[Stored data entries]
*-*-*
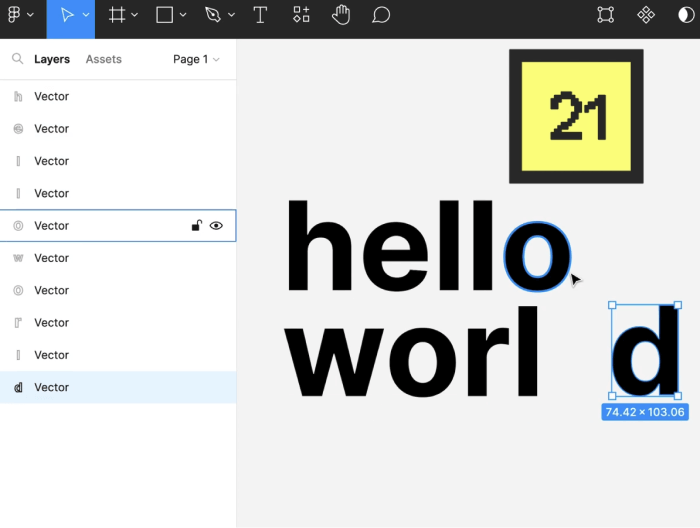This screenshot has width=700, height=528.
Task: Expand the Page 1 dropdown
Action: coord(196,59)
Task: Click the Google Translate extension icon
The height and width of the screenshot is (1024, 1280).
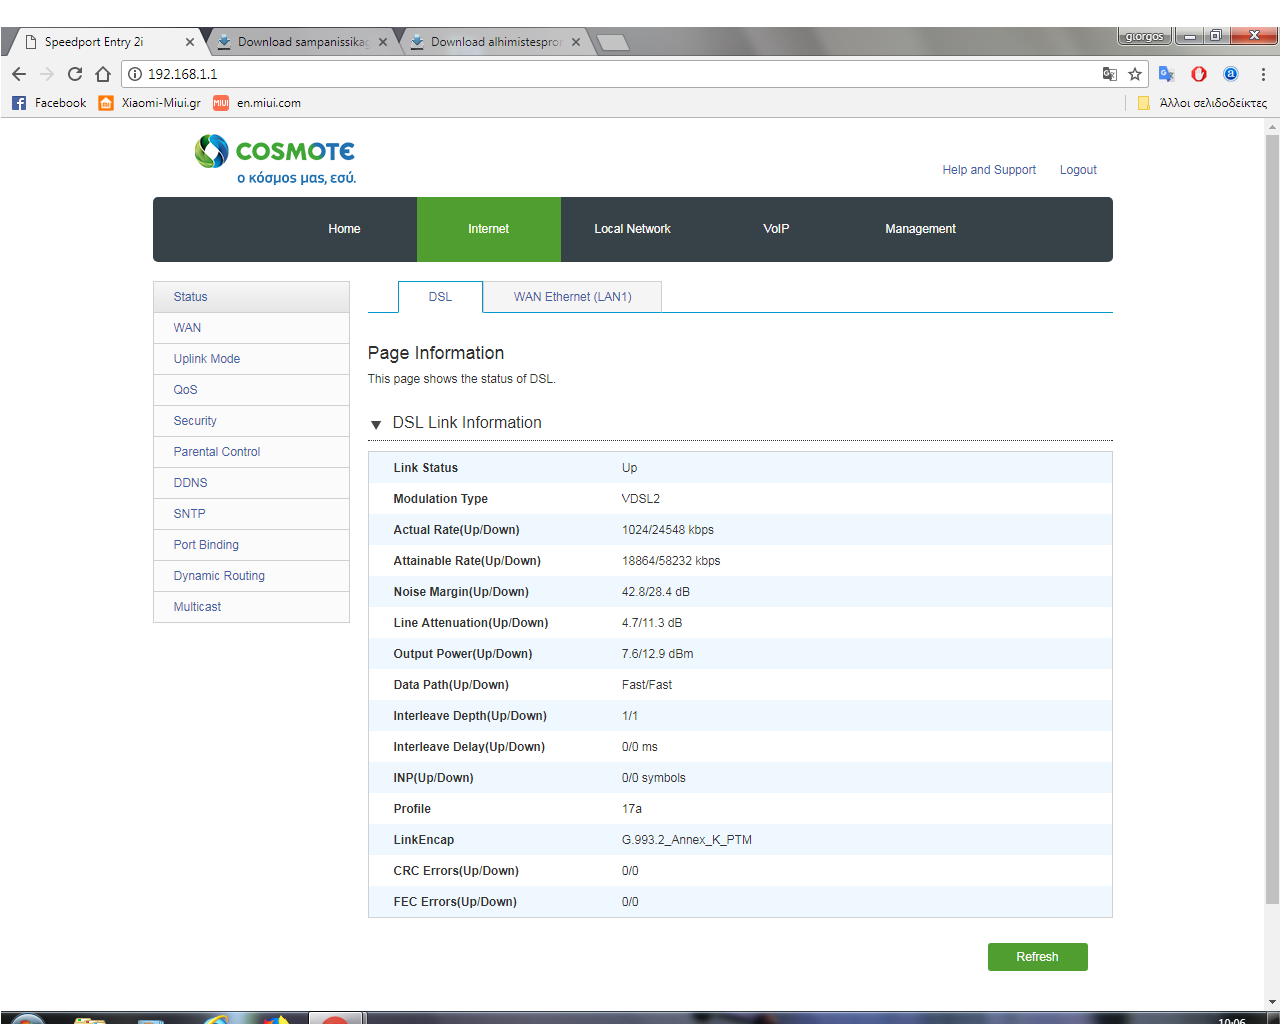Action: (1166, 74)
*-*-*
Exercise aim: Pictures are to be left out when the lines from the one containing "Task: Click the" through the end of the records above are repeated exactly; no other line is wanted.

Task output:
Task: Click the Google Translate extension icon
The height and width of the screenshot is (1024, 1280).
Action: (1166, 74)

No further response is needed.